__Available data__
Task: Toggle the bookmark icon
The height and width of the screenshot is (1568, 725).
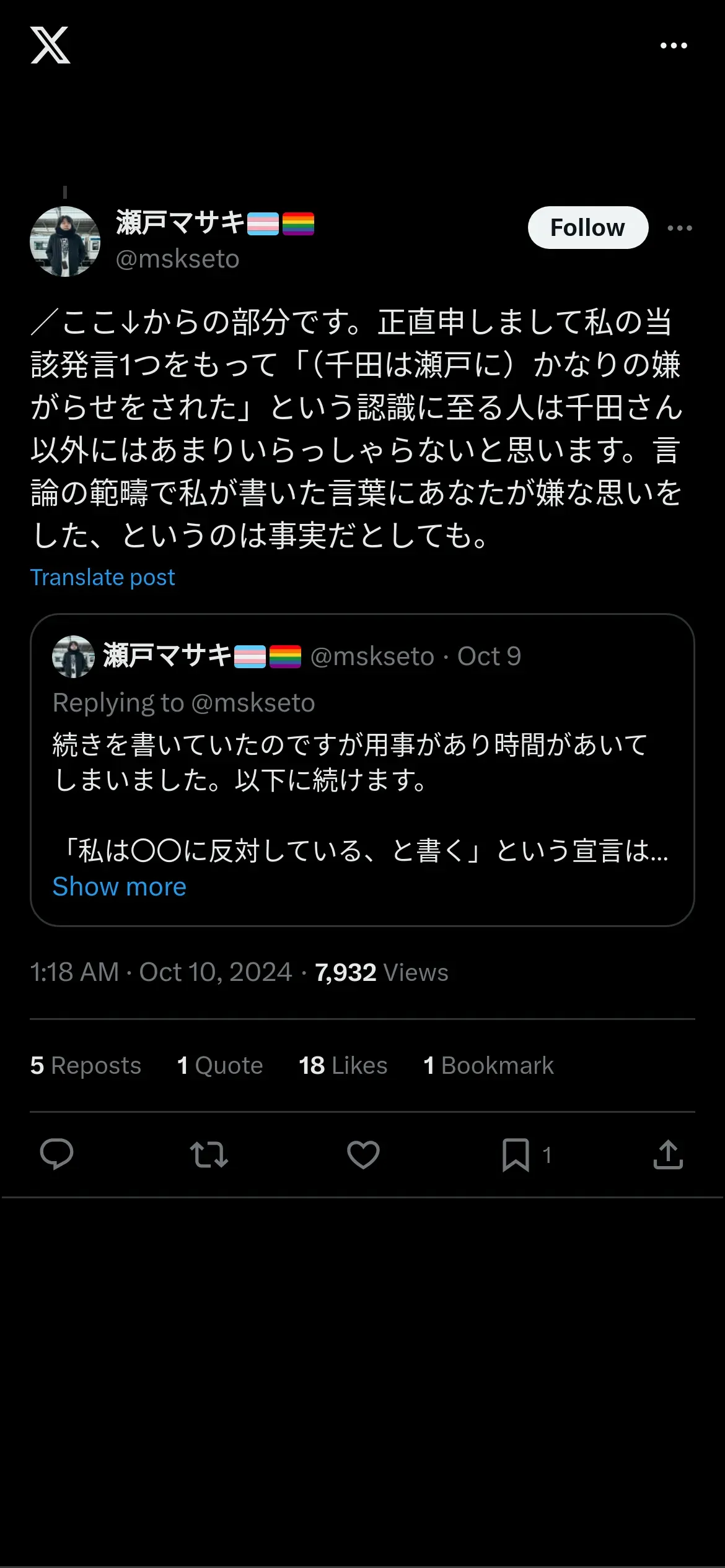Action: [516, 1154]
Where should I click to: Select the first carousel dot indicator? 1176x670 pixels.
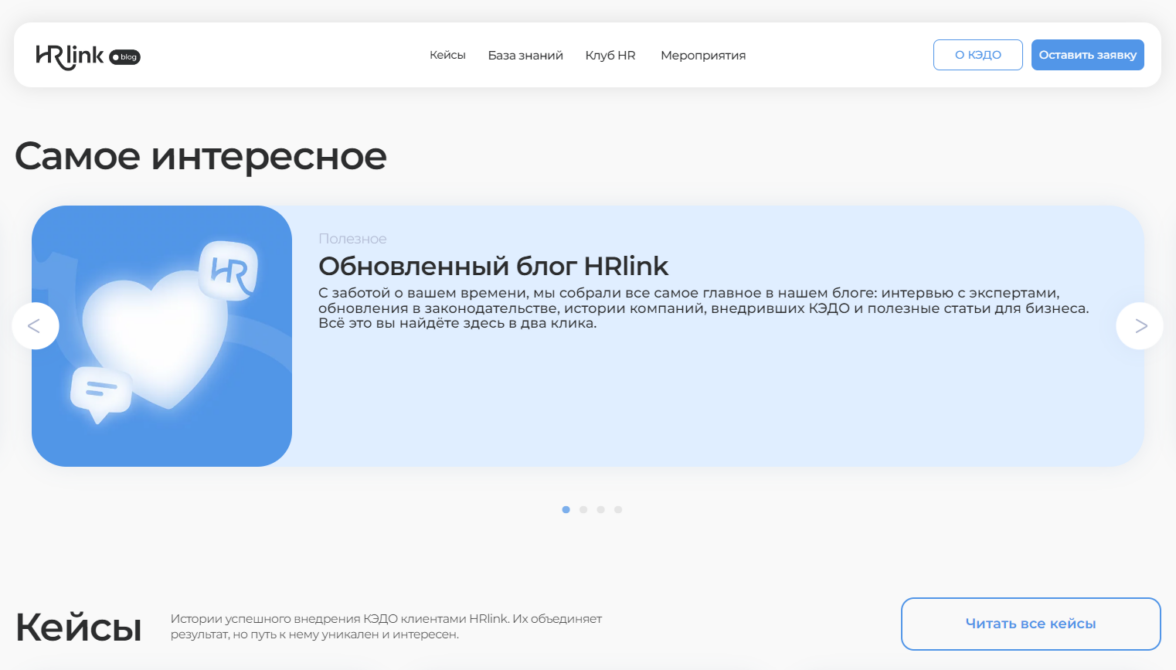click(566, 510)
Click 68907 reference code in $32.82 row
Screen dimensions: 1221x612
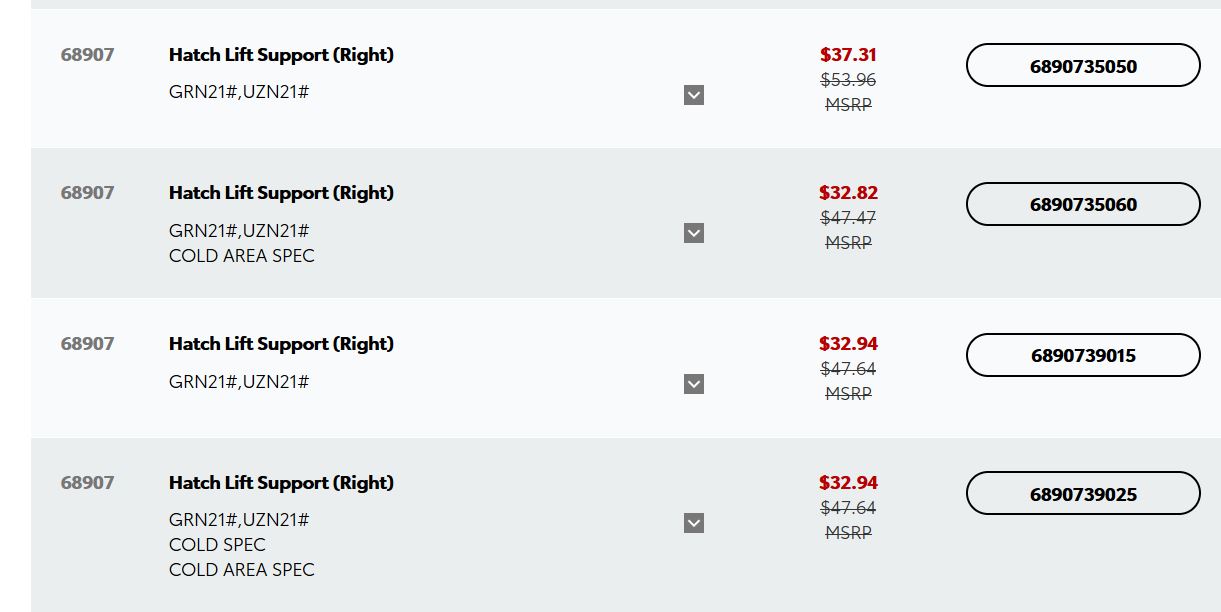[87, 193]
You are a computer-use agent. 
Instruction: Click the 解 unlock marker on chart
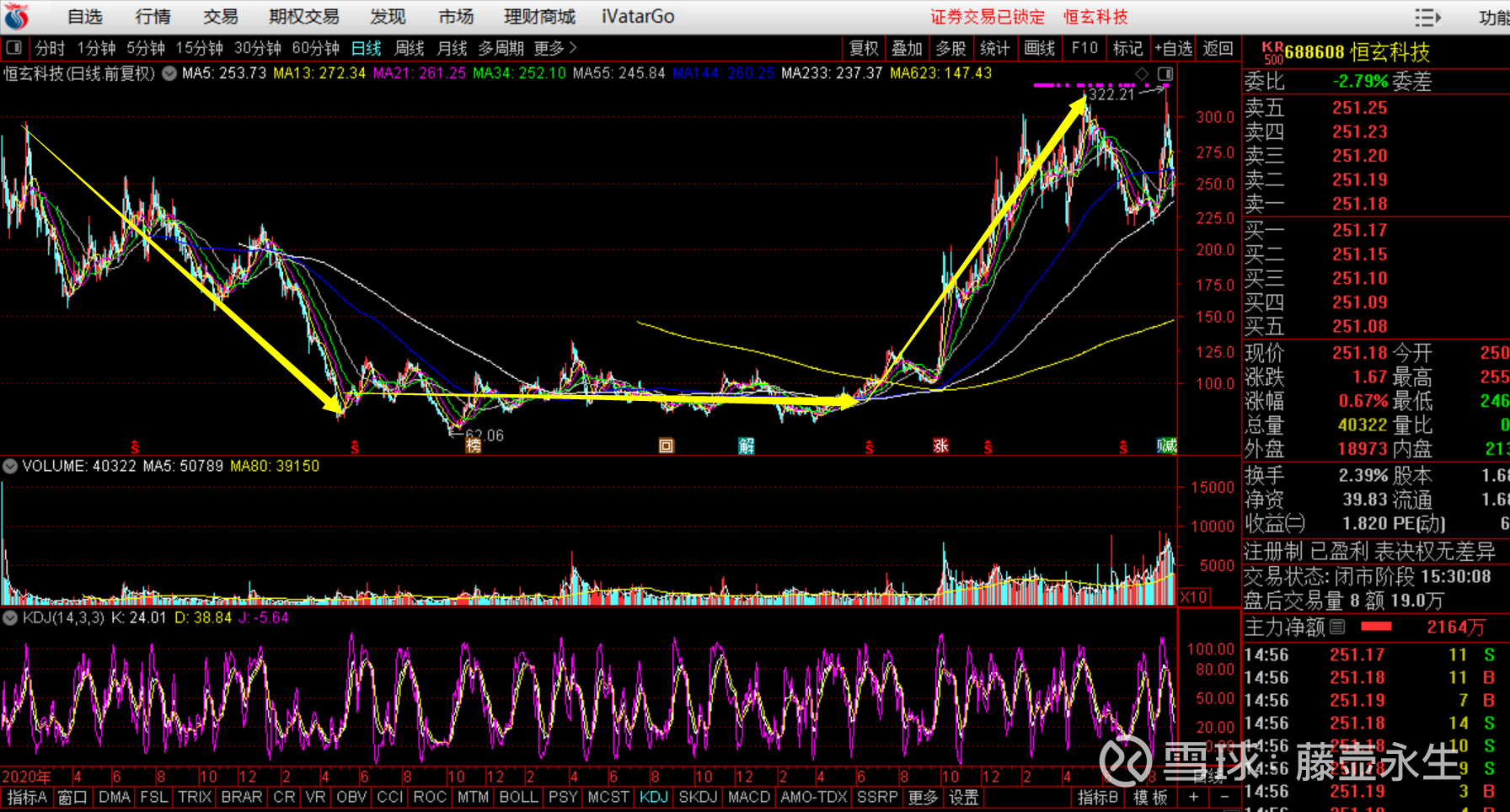point(747,446)
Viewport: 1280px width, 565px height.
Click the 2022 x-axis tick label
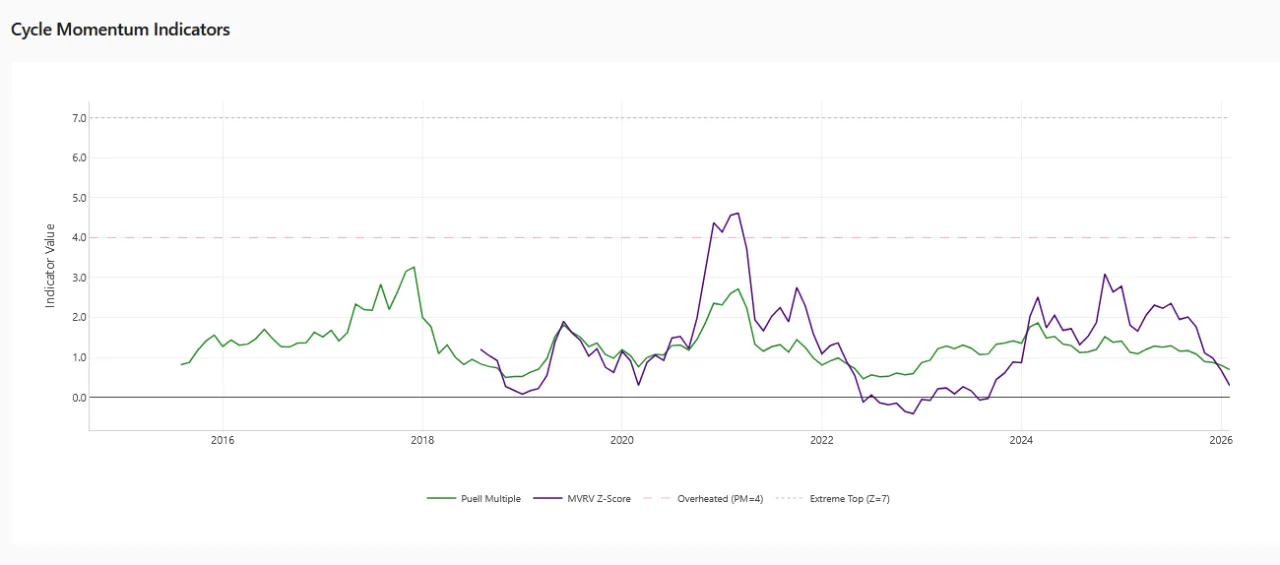coord(821,440)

__Task details__
Retype the lines from the one containing "Viewport: 1280px width, 565px height." down to the last line of the records, both included, exactly and nothing more. Pictures stay out.

__Response area__
Viewport: 1280px width, 565px height.
Click the 2022 x-axis tick label
coord(821,440)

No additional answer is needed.